*WHAT IS NEEDED:*
Write out the portion of the listing that opens with the line containing "Clear the Use occurrence value" and closes with the line containing "click(450, 187)", swapping "screenshot" for "image" and keeping everything else unchanged. Leave the pictures out of your answer.

*EXTRACTED INFORMATION:*
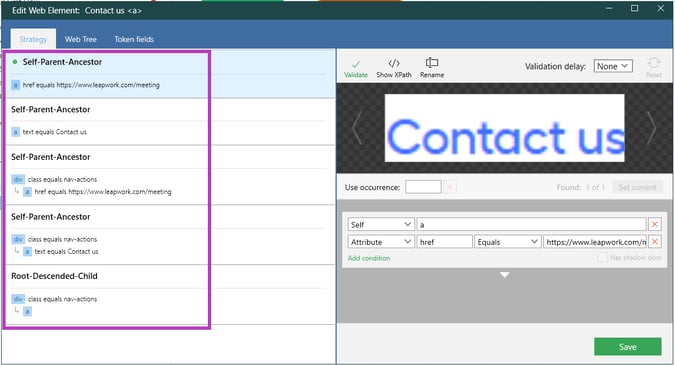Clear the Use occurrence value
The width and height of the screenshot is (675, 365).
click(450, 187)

==

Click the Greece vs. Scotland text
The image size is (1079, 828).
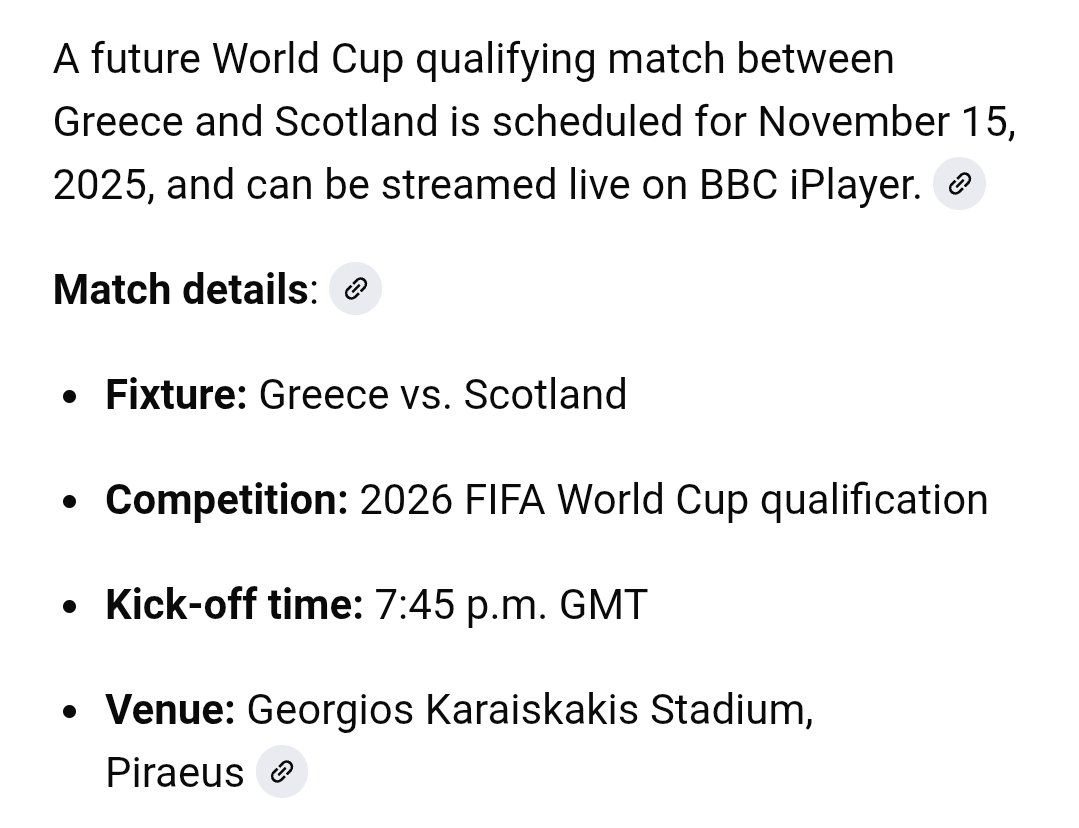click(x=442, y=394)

*THE SOLUTION:*
Clear the Use occurrence value
The width and height of the image is (675, 365).
click(450, 187)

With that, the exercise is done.